Stored data entries:

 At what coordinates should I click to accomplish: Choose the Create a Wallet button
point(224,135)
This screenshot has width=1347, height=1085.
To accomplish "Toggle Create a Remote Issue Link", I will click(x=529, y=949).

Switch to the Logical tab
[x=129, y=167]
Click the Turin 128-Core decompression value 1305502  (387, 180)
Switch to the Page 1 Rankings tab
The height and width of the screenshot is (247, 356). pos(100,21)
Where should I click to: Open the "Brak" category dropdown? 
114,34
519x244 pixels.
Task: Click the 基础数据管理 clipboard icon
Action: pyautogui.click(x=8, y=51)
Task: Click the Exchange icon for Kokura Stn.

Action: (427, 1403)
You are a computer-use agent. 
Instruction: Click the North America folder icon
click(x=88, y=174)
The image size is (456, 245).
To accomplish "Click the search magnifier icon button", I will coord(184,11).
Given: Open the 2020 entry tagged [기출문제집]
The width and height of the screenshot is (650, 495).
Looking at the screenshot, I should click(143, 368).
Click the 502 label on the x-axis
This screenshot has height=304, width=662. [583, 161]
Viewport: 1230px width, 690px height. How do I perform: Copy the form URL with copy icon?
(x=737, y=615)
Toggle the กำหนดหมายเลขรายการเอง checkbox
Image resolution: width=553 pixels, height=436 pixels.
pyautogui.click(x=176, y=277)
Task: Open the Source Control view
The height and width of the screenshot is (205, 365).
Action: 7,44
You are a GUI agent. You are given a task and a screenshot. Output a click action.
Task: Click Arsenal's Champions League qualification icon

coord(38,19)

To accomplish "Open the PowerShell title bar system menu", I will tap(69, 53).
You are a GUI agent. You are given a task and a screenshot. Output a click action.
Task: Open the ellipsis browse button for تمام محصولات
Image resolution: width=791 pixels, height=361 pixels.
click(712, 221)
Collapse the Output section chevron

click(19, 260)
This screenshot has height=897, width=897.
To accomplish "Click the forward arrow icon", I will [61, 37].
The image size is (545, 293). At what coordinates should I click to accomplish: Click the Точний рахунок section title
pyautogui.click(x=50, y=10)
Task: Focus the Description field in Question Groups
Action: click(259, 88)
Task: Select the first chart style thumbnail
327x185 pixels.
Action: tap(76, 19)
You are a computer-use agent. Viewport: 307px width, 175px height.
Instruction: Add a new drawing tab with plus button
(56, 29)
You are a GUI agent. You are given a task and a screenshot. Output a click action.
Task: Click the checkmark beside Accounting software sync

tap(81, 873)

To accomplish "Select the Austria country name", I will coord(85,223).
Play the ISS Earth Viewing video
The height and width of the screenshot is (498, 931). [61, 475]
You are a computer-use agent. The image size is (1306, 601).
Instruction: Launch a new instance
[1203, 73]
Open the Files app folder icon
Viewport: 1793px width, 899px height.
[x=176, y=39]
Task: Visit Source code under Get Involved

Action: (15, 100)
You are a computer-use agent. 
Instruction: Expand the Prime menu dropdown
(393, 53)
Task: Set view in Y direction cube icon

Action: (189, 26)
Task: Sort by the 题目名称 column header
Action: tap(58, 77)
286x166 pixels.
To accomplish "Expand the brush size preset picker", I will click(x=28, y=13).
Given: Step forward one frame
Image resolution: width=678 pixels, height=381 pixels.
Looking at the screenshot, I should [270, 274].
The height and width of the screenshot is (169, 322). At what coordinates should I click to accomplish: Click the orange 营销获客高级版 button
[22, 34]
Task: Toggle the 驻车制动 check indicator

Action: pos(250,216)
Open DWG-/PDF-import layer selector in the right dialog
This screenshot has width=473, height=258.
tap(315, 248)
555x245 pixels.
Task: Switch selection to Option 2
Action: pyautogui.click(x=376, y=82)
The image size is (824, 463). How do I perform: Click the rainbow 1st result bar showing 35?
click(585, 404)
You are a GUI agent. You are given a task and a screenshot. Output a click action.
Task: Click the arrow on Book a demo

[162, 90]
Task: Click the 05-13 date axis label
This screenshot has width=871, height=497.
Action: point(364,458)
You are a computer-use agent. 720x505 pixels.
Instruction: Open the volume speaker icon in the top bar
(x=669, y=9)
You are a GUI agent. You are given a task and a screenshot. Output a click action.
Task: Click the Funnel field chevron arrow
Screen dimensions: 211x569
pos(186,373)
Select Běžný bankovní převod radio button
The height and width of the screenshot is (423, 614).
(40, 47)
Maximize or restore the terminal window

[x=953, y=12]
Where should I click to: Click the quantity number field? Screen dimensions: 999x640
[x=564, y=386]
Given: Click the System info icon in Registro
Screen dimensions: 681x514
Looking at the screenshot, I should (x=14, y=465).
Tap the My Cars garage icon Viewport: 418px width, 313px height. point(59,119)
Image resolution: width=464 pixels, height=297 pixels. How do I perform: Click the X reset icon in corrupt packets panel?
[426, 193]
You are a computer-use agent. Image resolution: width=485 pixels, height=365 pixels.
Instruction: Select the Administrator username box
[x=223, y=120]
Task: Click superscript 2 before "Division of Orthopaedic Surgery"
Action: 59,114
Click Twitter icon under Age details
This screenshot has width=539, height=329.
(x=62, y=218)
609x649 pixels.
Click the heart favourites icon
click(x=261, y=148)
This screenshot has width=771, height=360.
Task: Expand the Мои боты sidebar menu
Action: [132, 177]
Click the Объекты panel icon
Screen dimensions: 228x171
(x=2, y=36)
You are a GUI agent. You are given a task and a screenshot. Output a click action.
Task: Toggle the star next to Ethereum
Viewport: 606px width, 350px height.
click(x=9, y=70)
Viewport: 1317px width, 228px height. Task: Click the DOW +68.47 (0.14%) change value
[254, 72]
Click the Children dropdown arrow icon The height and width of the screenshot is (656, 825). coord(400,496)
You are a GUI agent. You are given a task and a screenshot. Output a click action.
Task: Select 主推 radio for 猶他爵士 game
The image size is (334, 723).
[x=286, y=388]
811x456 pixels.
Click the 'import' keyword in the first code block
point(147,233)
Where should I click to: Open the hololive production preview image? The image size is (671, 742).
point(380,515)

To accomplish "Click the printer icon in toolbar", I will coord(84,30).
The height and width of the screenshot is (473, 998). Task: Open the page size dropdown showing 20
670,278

What is being asked: For the word "radio", count the lines in the records that contain it. Give the number and no other words.

Reply to the task: 2